# Arctic Offshore Oil & Gas Leases Rejected



## wyogoob (Sep 7, 2007)

Native Americans are restless up in the Arctic:
http://www.audubon.org/newsroom/pre...-oil-leases-americas-arctic-rejected-us-court

The leases were sold in February 2008.


----------



## GaryFish (Sep 7, 2007)

Interesting. Not that I'm in favor of arctic ocean drilling. I'm just wondering what kind of energy the Sierra Club is willing to at least allow, or perhaps even endorse. They oppose wind, solar, natural gas, oil, coal, bio-fuels, nuclear, hydro, tidal and geothermal. And then they turn around and oppose any pipeline, road, power line, or rail line to transport any kind of energy.
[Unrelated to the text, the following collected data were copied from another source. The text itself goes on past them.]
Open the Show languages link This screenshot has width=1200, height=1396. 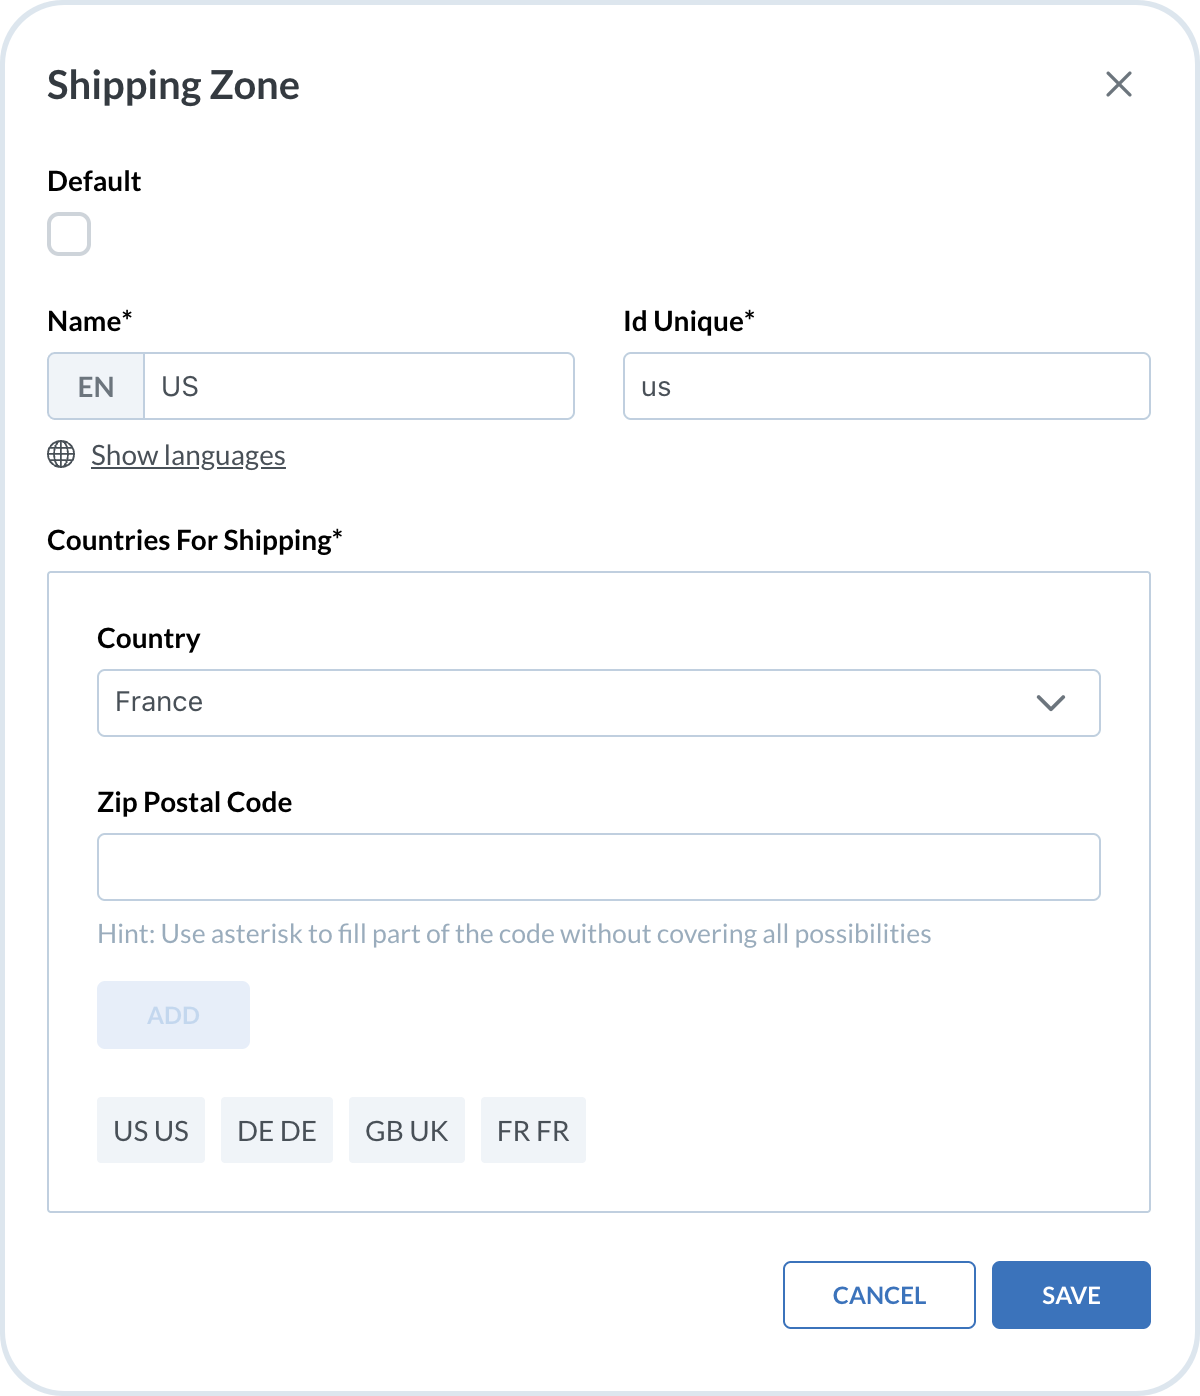click(x=188, y=456)
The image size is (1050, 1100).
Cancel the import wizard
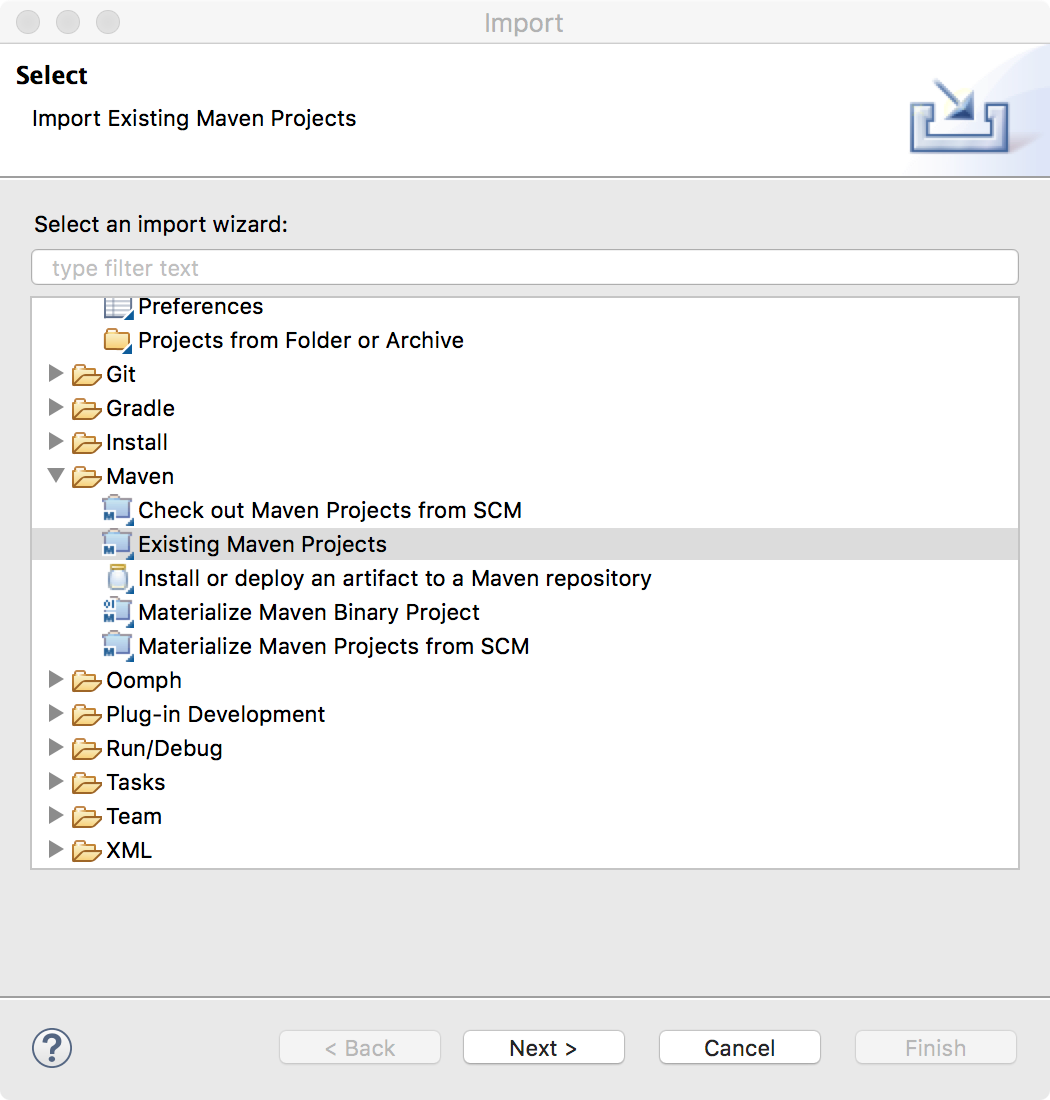(x=739, y=1048)
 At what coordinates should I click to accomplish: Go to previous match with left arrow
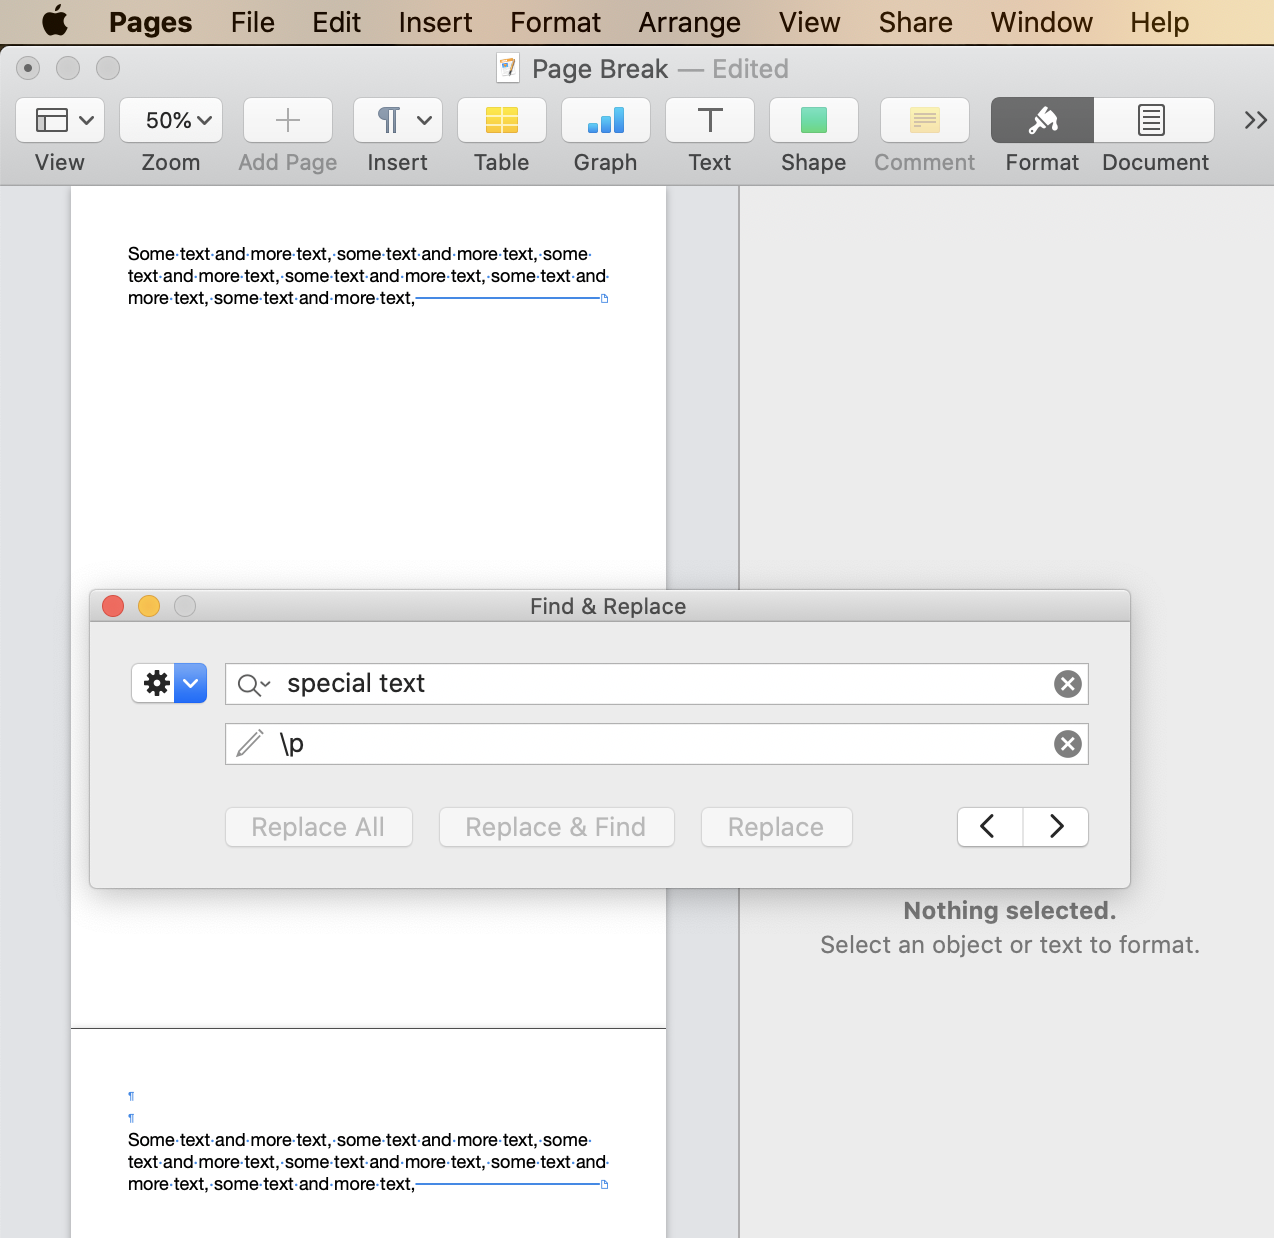[989, 827]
I'm not sure anything is left to power the computers they use for all their law suits or power their electric cars. 

Any good recipes for walrus Goob?


----------



## wyogoob (Sep 7, 2007)

GaryFish said:


> Interesting. Not that I'm in favor of arctic ocean drilling. I'm just wondering what kind of energy the Sierra Club is willing to at least allow, or perhaps even endorse. They oppose wind, solar, natural gas, oil, coal, bio-fuels, nuclear, hydro, tidal and geothermal. And then they turn around and oppose any pipeline, road, power line, or rail line to transport any kind of energy. I'm not sure anything is left to power the computers they use for all their law suits or power their electric cars.
> 
> Any good recipes for walrus Goob?


No, but I'll ask those toothless Indegenous guys up in Prudhoe Bay the next time I'm up there.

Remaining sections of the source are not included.